Lumber vs. Timber: The Word That Actually Tells You What's in the Stack
People ask us what the difference is between lumber and timber. Short answer: in American shops, "timber" is the tree or the rough, structural-sized piece. "Lumber" is what comes off the mill, dimensioned and dry enough to use. The British use "timber" for both. Either way, the words don't tell you what matters.
What matters is what's actually in the stack.
Three things that matter more than the word
Species. Moisture content. How it was dried.

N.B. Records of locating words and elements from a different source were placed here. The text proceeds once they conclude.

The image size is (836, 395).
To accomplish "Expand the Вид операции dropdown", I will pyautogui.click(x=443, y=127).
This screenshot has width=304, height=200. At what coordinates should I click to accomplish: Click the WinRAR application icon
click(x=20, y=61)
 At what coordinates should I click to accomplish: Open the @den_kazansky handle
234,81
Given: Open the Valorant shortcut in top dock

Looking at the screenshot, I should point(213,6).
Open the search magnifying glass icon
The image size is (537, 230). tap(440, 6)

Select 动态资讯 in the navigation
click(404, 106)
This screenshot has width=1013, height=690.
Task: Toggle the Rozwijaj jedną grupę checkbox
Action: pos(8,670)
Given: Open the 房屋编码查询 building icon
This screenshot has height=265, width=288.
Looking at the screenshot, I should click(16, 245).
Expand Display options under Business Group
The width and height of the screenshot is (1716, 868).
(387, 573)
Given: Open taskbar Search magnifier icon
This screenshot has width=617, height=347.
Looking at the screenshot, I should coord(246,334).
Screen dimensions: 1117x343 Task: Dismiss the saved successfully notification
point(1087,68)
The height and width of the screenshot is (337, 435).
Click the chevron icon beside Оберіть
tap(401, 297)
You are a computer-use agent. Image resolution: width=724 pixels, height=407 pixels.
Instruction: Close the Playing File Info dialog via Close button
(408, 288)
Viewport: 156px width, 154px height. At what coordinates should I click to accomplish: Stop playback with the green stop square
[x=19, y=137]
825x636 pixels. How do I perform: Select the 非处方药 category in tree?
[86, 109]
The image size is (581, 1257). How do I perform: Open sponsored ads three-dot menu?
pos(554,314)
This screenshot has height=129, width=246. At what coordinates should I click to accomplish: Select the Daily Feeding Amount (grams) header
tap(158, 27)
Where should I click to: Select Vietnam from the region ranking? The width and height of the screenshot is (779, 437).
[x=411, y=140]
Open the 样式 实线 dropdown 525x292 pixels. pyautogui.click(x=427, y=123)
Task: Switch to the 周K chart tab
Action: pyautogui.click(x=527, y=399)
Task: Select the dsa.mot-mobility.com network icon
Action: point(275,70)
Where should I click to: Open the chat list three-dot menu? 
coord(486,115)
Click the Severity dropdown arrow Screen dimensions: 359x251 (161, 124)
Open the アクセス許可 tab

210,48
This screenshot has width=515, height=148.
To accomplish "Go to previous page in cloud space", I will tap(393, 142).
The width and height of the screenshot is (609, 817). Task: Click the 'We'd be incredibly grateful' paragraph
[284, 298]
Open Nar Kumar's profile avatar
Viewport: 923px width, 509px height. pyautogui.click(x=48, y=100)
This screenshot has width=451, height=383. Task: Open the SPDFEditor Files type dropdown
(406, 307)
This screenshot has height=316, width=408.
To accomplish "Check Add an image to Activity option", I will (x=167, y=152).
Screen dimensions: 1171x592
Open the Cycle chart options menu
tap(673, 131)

A board labeled "kiln dried oak" can be any of a dozen oaks, at any moisture content, dried by any method including sitting in a metal box with a space heater. The word on the tag is the cheapest part of selling wood. Anyone can write it.
What we actually sell
Most of our hardwood is salvaged from urban tree removals across DuPage County. Maple, walnut, ash, cherry, white oak, hackberry, elm. Whatever came down last month and made it onto our trailer instead of the mulcher.
We mill it on a TimberKing 2220 bandsaw. Logs up to 48 inches in diameter and 12 feet long. Mill minimum is $300 — that covers setup, log inspection, and a blade if the tree ate something we couldn't see.
The wood air-dries on stickers in the yard for months, sometimes a full year, until it's at 20% moisture content or under. Then it goes into the iDRY Plus vacuum kiln — 4,000 board feet of capacity, max 16 feet 4 inches long, 60 inches wide, 65 inches tall. It comes out at 6 to 8% MC, sterilized, ready to be a table.
Why "rough" and "dimensioned" mean different things to different sellers
Rough sawn lumber from us is wood that came off the mill, got air-dried and kiln dried, and still has the saw marks. It's stable. It just hasn't been planed flat.
Rough sawn lumber from a guy who milled a log last weekend and sold it Saturday is something else entirely. It looks the same. It will move on you for a year after you build with it.
Where did you buy it. Was it kiln dried. How was it kiln dried. Three questions for any board that didn't come out of our kiln.
What about the structural stuff
Dimensional softwood for framing — 2x4s, 2x6s, joists — that's a different supply chain than what we run. Big-box stores and lumberyards do that volume. We don't. If you're framing a wall, that's not us.
What we are is the place to call when you want a slab for a dining table, a top for a bar, custom thicknesses a box store doesn't carry, or someone to dry a stack of wood you milled yourself. Custom drying runs $1.80 to $3.50 per board foot, 250 board feet minimum, one week minimum.
The word matters less than the meter
You can call it lumber. You can call it timber. You can call it whatever. The pin meter doesn't care.
Bring a meter when you shop for wood. If a seller doesn't want one in their boards, you've learned what you needed to learn.